** TEXT ZUR ANALYSE **

• • • • • • •

In Studien wurden die sedativ-hypnotischen Eigenschaften von Gastrodin bestätigt. Es wird vermutet dass sogar ein Ethanol-Extrakt von Gastrodia elata Pentobarbital induziertes Schlafverhalten und den REM Schlaf verbessern könnte. Zudem wurde in Untersuchungen auch die entkrampfende Wirkung von Gastrodia elata bestätigt. Es scheint auch eine schmerzlindernde Wirkung beispielsweise bei Kopfschmerzen, Neuralgien und rheumatischen Schmerzen zu geben. Ausserdem wurden ebenso entzündungshemmende Eigenschaften festgestellt. Zudem scheint es einen direkt hemmenden Effekt auf das Vesicular Stomatitis Virus (VSV) zu haben. In Versuchen wurde auch beobachtet, dass Gastrodin die Herzschlagrate leicht zu senken scheint. Dieser Effekt schien bis zu 2 Stunden anzuhalten, bevor die Herzschlagrate wieder normal wurde (vgl. Liu et al. 2016: 212).

ANTI-DEPRESSIVE EFFEKTE?

Lin et al. weisen auf Studien hin, die eine Besserung bei neurologischen Erkrankungen wie Alzheimer, Parkinsons und Depression zeigten (vgl. Lin et al. 2018: 133). Sie verweisen auch auf eine Studie, die Gastrodin eine ähnliche Wirkung wie der von Fluoxetin zuschreibt. Allerdings wurden bei dieser Studie keine Tests an Menschen durchgeführt. Lin et al. stellen fest, dass die MAO-A Aktivität durch Gastrodin reduziert wird und es somit einen Effekt auf Monoamine (=eine Gruppe von Neurotransmittern wie z.B. Serotonin) kommen kann. Ein anderer Neurotransmitter welcher mit Monoaminen interagiert ist GABA. GABA scheint unter anderem eine wichtige Rolle bei Angstzuständen und epileptischen Anfällen zu spielen. Lin et al. führen eine Studie an, bei der gezeigt wurde, dass Derivate von 4-HBA und Vanillin die GABA Transaminaseaktivität (=ein Vorgang im Gehirn, bei dem der Neurotransmitter GABA durch ein Enzym abgebaut und umgewandelt wird) hemmen (vgl. Lin et al. 2018: 228).

• • • • • • •

[Datenauszüge]
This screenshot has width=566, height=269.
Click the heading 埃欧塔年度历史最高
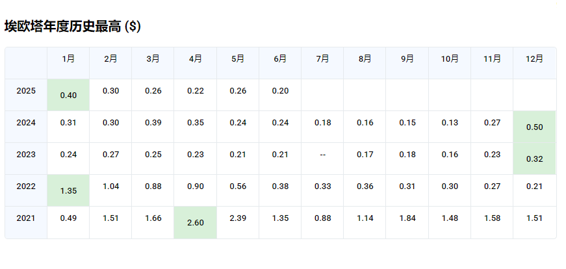(x=62, y=27)
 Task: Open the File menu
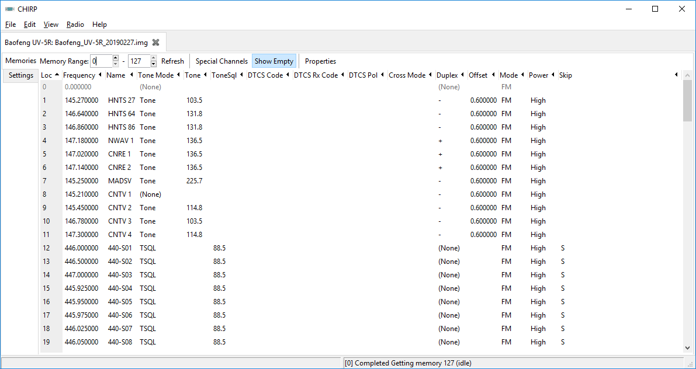(11, 25)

• • • • • • •

** AUFGABENSTELLUNG 1 **
Fasse den Text über Gastrodin in zwei Sätzen zusammen.
** AUFGABENSTELLUNG 2 **
Wie lange schien laut dem Text über Gastrodin der senkende Effekt auf die Herzschlagrate anzuhalten?
** AUFGABENSTELLUNG 3 **
Kopiere aus dem Text über Gastrodin wortgetreu den Abschnitt, der mit „In Studien wurden“ beginnt und mit „ANTI-DEPRESSIVE EFFEKTE?“ endet.

** ANTWORT 1 **
Untersuchungen haben für Gastrodin bzw. Gastrodia elata sedativ-hypnotische, entkrampfende und entzündungshemmende Eigenschaften bestätigt, außerdem scheint es schmerzlindernd zu wirken und die Herzschlagrate leicht zu senken. Lin et al. verweisen auf Studien, die eine Besserung bei neurologischen Erkrankungen wie Alzheimer und Depression zeigten, und stellen fest, dass Gastrodin die MAO-A-Aktivität reduziert.

** ANTWORT 2 **
Bis zu 2 Stunden.

** ANTWORT 3 **
In Studien wurden die sedativ-hypnotischen Eigenschaften von Gastrodin bestätigt. Es wird vermutet dass sogar ein Ethanol-Extrakt von Gastrodia elata Pentobarbital induziertes Schlafverhalten und den REM Schlaf verbessern könnte. Zudem wurde in Untersuchungen auch die entkrampfende Wirkung von Gastrodia elata bestätigt. Es scheint auch eine schmerzlindernde Wirkung beispielsweise bei Kopfschmerzen, Neuralgien und rheumatischen Schmerzen zu geben. Ausserdem wurden ebenso entzündungshemmende Eigenschaften festgestellt. Zudem scheint es einen direkt hemmenden Effekt auf das Vesicular Stomatitis Virus (VSV) zu haben. In Versuchen wurde auch beobachtet, dass Gastrodin die Herzschlagrate leicht zu senken scheint. Dieser Effekt schien bis zu 2 Stunden anzuhalten, bevor die Herzschlagrate wieder normal wurde (vgl. Liu et al. 2016: 212).

ANTI-DEPRESSIVE EFFEKTE?